Print the data below exactly as it appears.

Extracted material:
========================================
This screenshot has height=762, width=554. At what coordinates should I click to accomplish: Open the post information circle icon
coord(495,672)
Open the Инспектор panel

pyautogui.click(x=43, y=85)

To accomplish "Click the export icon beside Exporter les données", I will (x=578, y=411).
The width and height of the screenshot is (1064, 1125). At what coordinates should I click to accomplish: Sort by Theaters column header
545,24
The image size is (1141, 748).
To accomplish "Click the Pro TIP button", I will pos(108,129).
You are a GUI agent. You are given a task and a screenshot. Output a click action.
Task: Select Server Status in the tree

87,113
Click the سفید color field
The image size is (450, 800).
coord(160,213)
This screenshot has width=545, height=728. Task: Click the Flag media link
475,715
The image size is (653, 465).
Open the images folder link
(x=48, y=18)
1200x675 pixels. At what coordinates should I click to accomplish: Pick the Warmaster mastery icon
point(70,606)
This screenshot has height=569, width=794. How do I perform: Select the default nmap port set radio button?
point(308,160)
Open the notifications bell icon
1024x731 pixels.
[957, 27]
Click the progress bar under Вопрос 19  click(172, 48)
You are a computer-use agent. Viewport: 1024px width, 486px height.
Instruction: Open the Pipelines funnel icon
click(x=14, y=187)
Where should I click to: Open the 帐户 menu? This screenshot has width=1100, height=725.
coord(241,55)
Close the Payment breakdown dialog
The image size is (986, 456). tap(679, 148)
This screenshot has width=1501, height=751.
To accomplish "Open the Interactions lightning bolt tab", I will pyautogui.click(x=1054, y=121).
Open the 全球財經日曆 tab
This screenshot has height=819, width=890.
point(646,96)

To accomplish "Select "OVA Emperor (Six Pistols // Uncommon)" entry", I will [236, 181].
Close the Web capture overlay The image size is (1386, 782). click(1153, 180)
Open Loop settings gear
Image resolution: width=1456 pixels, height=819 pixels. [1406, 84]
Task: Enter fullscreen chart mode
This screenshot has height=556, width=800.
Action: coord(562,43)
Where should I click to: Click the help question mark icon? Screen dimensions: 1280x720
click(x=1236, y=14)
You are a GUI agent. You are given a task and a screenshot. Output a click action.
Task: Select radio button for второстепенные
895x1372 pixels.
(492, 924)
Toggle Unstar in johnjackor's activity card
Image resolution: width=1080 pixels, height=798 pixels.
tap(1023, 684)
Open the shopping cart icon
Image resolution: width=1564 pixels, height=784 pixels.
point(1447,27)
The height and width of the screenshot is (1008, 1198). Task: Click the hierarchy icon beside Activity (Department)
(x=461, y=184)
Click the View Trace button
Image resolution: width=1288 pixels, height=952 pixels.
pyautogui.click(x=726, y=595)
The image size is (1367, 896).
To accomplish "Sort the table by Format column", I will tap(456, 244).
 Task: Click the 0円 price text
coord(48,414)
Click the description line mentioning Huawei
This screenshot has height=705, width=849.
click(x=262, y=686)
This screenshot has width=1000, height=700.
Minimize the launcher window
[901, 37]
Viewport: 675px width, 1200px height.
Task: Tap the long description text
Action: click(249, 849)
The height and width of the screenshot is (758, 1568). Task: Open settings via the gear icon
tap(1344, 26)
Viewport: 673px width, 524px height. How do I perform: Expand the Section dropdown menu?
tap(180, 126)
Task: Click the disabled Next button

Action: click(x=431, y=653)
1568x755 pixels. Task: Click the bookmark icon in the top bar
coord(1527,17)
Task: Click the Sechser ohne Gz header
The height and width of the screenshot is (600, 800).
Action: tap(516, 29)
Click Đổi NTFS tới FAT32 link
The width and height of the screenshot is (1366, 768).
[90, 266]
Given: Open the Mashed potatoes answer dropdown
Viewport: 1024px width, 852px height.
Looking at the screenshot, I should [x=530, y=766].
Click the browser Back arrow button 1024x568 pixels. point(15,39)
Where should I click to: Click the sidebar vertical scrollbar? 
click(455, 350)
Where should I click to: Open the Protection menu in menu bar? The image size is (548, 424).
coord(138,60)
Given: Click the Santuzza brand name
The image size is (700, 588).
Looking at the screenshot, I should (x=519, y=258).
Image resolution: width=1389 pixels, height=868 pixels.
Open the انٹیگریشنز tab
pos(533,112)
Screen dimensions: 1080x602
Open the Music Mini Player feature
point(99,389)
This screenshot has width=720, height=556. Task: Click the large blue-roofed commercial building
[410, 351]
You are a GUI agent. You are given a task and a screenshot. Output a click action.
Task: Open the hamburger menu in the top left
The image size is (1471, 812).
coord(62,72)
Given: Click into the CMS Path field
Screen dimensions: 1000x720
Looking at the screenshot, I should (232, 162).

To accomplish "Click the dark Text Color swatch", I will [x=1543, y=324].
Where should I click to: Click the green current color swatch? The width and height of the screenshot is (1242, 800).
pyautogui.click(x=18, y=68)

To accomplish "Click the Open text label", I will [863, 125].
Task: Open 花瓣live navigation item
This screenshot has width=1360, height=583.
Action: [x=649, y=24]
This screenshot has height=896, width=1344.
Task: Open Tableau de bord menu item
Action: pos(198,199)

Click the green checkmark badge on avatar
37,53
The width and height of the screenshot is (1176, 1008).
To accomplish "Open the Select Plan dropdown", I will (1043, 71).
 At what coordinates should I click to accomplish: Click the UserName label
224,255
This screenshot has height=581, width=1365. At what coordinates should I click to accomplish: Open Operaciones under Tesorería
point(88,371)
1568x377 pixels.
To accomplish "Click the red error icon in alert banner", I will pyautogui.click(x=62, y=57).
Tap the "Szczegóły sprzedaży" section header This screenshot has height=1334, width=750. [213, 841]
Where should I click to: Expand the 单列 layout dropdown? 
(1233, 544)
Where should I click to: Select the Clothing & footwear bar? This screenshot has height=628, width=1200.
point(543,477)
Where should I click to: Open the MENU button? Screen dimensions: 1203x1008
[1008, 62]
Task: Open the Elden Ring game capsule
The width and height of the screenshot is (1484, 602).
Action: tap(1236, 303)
========================================
Task response:
This screenshot has height=762, width=554. At what coordinates should I click to accomplish: Open the post information circle icon
coord(495,672)
Open the Инспектор panel

pyautogui.click(x=43, y=85)

To accomplish "Click the export icon beside Exporter les données", I will (x=578, y=411).
The width and height of the screenshot is (1064, 1125). At what coordinates should I click to accomplish: Sort by Theaters column header
545,24
The image size is (1141, 748).
To accomplish "Click the Pro TIP button", I will pos(108,129).
You are a GUI agent. You are given a task and a screenshot. Output a click action.
Task: Select Server Status in the tree

87,113
Click the سفید color field
The image size is (450, 800).
coord(160,213)
This screenshot has width=545, height=728. Task: Click the Flag media link
475,715
The image size is (653, 465).
Open the images folder link
(x=48, y=18)
1200x675 pixels. At what coordinates should I click to accomplish: Pick the Warmaster mastery icon
point(70,606)
This screenshot has height=569, width=794. How do I perform: Select the default nmap port set radio button?
point(308,160)
Open the notifications bell icon
1024x731 pixels.
[957, 27]
Click the progress bar under Вопрос 19  click(172, 48)
You are a computer-use agent. Viewport: 1024px width, 486px height.
Instruction: Open the Pipelines funnel icon
click(x=14, y=187)
Where should I click to: Open the 帐户 menu? This screenshot has width=1100, height=725.
coord(241,55)
Close the Payment breakdown dialog
The image size is (986, 456). tap(679, 148)
This screenshot has width=1501, height=751.
To accomplish "Open the Interactions lightning bolt tab", I will pyautogui.click(x=1054, y=121).
Open the 全球財經日曆 tab
This screenshot has height=819, width=890.
point(646,96)

To accomplish "Select "OVA Emperor (Six Pistols // Uncommon)" entry", I will [236, 181].
Close the Web capture overlay The image size is (1386, 782). click(1153, 180)
Open Loop settings gear
Image resolution: width=1456 pixels, height=819 pixels. [1406, 84]
Task: Enter fullscreen chart mode
This screenshot has height=556, width=800.
Action: coord(562,43)
Where should I click to: Click the help question mark icon? Screen dimensions: 1280x720
click(x=1236, y=14)
You are a GUI agent. You are given a task and a screenshot. Output a click action.
Task: Select radio button for второстепенные
895x1372 pixels.
(492, 924)
Toggle Unstar in johnjackor's activity card
Image resolution: width=1080 pixels, height=798 pixels.
tap(1023, 684)
Open the shopping cart icon
Image resolution: width=1564 pixels, height=784 pixels.
point(1447,27)
The height and width of the screenshot is (1008, 1198). Task: Click the hierarchy icon beside Activity (Department)
(x=461, y=184)
Click the View Trace button
Image resolution: width=1288 pixels, height=952 pixels.
pyautogui.click(x=726, y=595)
The image size is (1367, 896).
To accomplish "Sort the table by Format column", I will tap(456, 244).
 Task: Click the 0円 price text
coord(48,414)
Click the description line mentioning Huawei
This screenshot has height=705, width=849.
click(x=262, y=686)
This screenshot has width=1000, height=700.
Minimize the launcher window
[901, 37]
Viewport: 675px width, 1200px height.
Task: Tap the long description text
Action: click(249, 849)
The height and width of the screenshot is (758, 1568). Task: Open settings via the gear icon
tap(1344, 26)
Viewport: 673px width, 524px height. How do I perform: Expand the Section dropdown menu?
tap(180, 126)
Task: Click the disabled Next button

Action: click(x=431, y=653)
1568x755 pixels. Task: Click the bookmark icon in the top bar
coord(1527,17)
Task: Click the Sechser ohne Gz header
The height and width of the screenshot is (600, 800).
Action: tap(516, 29)
Click Đổi NTFS tới FAT32 link
The width and height of the screenshot is (1366, 768).
[90, 266]
Given: Open the Mashed potatoes answer dropdown
Viewport: 1024px width, 852px height.
Looking at the screenshot, I should [x=530, y=766].
Click the browser Back arrow button 1024x568 pixels. point(15,39)
Where should I click to: Click the sidebar vertical scrollbar? 
click(455, 350)
Where should I click to: Open the Protection menu in menu bar? The image size is (548, 424).
coord(138,60)
Given: Click the Santuzza brand name
The image size is (700, 588).
Looking at the screenshot, I should (x=519, y=258).
Image resolution: width=1389 pixels, height=868 pixels.
Open the انٹیگریشنز tab
pos(533,112)
Screen dimensions: 1080x602
Open the Music Mini Player feature
point(99,389)
This screenshot has width=720, height=556. Task: Click the large blue-roofed commercial building
[410, 351]
You are a GUI agent. You are given a task and a screenshot. Output a click action.
Task: Open the hamburger menu in the top left
The image size is (1471, 812).
coord(62,72)
Given: Click into the CMS Path field
Screen dimensions: 1000x720
Looking at the screenshot, I should (232, 162).

To accomplish "Click the dark Text Color swatch", I will [x=1543, y=324].
Where should I click to: Click the green current color swatch? The width and height of the screenshot is (1242, 800).
pyautogui.click(x=18, y=68)

To accomplish "Click the Open text label", I will [863, 125].
Task: Open 花瓣live navigation item
This screenshot has width=1360, height=583.
Action: [x=649, y=24]
This screenshot has height=896, width=1344.
Task: Open Tableau de bord menu item
Action: pos(198,199)

Click the green checkmark badge on avatar
37,53
The width and height of the screenshot is (1176, 1008).
To accomplish "Open the Select Plan dropdown", I will (1043, 71).
 At what coordinates should I click to accomplish: Click the UserName label
224,255
This screenshot has height=581, width=1365. At what coordinates should I click to accomplish: Open Operaciones under Tesorería
point(88,371)
1568x377 pixels.
To accomplish "Click the red error icon in alert banner", I will pyautogui.click(x=62, y=57).
Tap the "Szczegóły sprzedaży" section header This screenshot has height=1334, width=750. [213, 841]
Where should I click to: Expand the 单列 layout dropdown? 
(1233, 544)
Where should I click to: Select the Clothing & footwear bar? This screenshot has height=628, width=1200.
point(543,477)
Where should I click to: Open the MENU button? Screen dimensions: 1203x1008
[1008, 62]
Task: Open the Elden Ring game capsule
The width and height of the screenshot is (1484, 602).
Action: tap(1236, 303)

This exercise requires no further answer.